"Chasing the dragon" (CTD) (), or "foily" in Australian English, refers to inhaling the vapor from a heated solution of a powdered psychoactive drug on a sheet of aluminum foil. The moving vapor is chased after with a tube (often rolled foil) through which the user inhales. The "chasing" occurs as the user gingerly keeps the liquid moving in order to keep it from overheating and burning up too quickly, on a heat conducting material such as aluminium foil.

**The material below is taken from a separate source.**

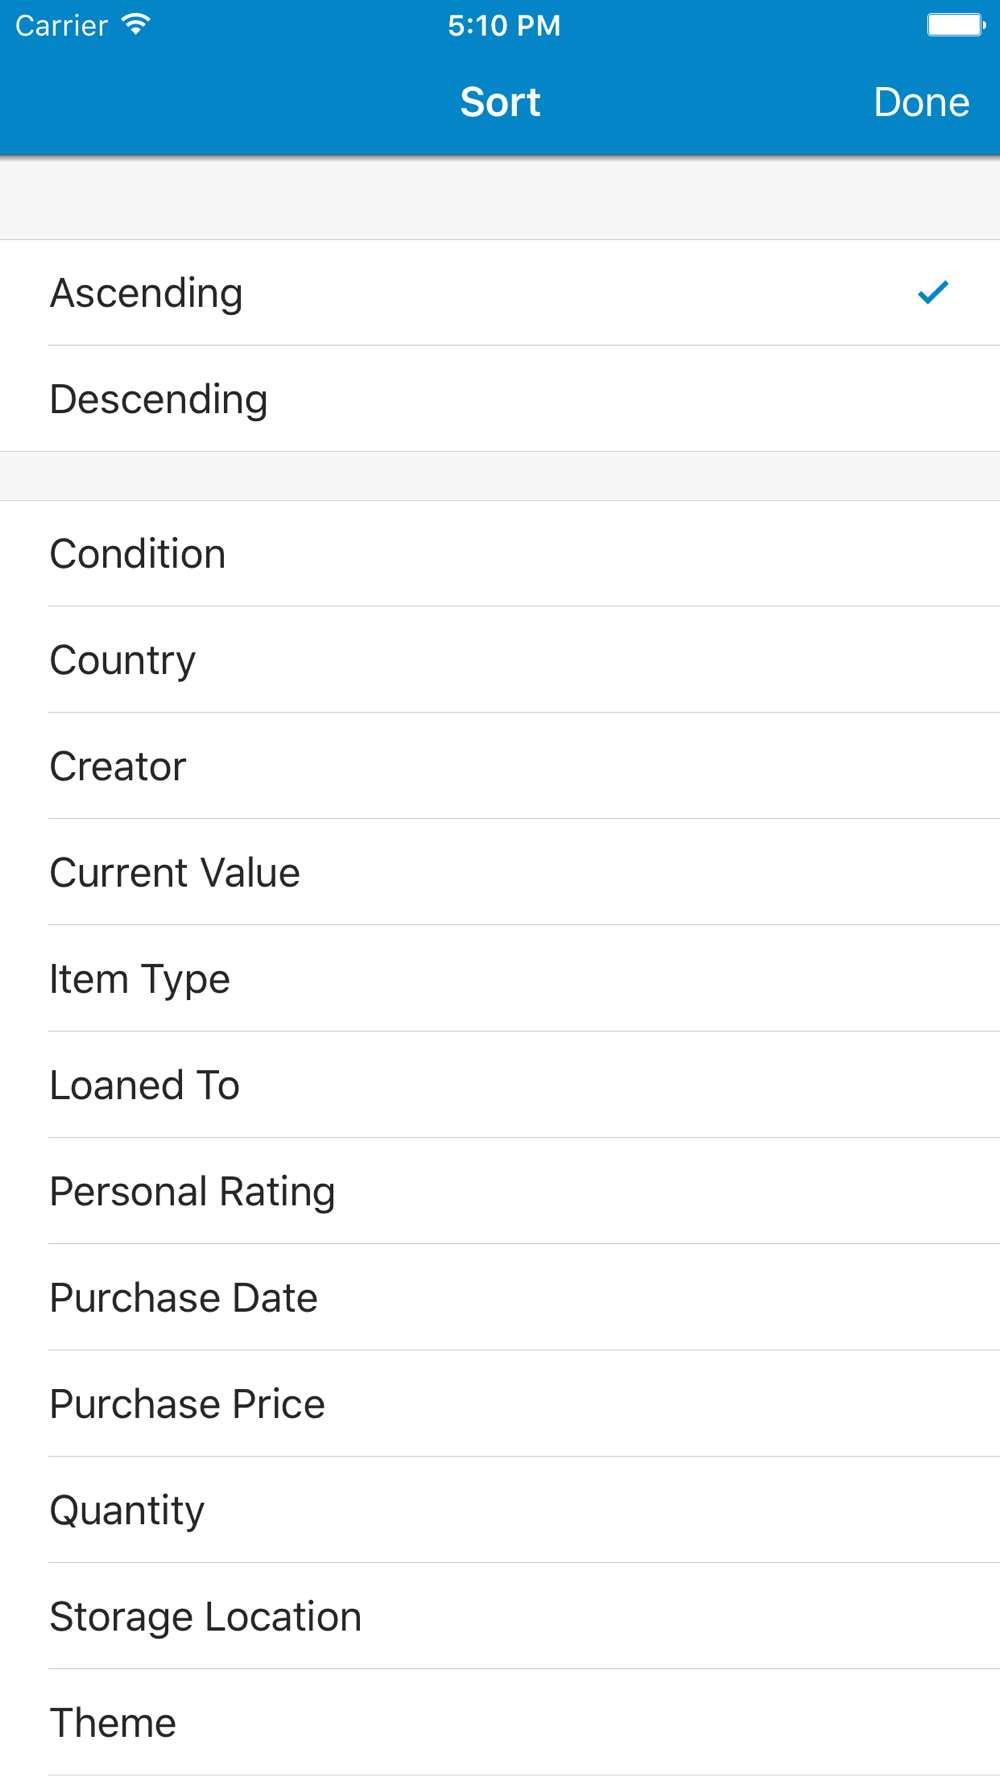This screenshot has height=1778, width=1000.
Task: Select Descending sort order
Action: tap(500, 399)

Another use of the term "chasing the dragon" refers to the elusive pursuit of a high equal to the user’s first in the use of a drug, which after acclimation is no longer achievable. Used in this way, “chasing the dragon” can refer to any recreational drug administered by any means.

Etymology
Chasing the dragon is a slang phrase of Cantonese origin from Hong Kong. The Hong Kong film Chasing the Dragon is named from the origin of the etymology.

Cultural aspects
Aluminum foil is considered to be low-quality drug paraphernalia. It is commonly associated with drug abuse. Hard drugs that are commonly inhaled this way include but are not limited to morphine, heroin, fentanyl, oxycodone, opium, and ya ba (a pill containing caffeine and methamphetamine).

Advantages 
This method of intake significantly decreases or eliminates certain risks of heroin use, such as the transmission of HIV, hepatitis, and other blood-borne diseases through needle sharing, the introduction of skin bacteria to the bloodstream due to non-sterile injection, and the stress that injection puts on veins. Oral administration may also eliminate these risks, but the high is much less intense and longer.

Risks 
It is always harmful to expose the lungs to any kind of smoke or heated vapor.

Drug overdose 
A drug overdose caused by chasing the dragon is hard to predict because this technique does not deliver a standardized dosage. It is virtually impossible even for skilled users to know how much of the substance has been evaporated, burned, and inhaled. These combined factors may create a false sense of security when a given dose seems safe to repeat, but may cause an overdose when all the factors are randomly excluded.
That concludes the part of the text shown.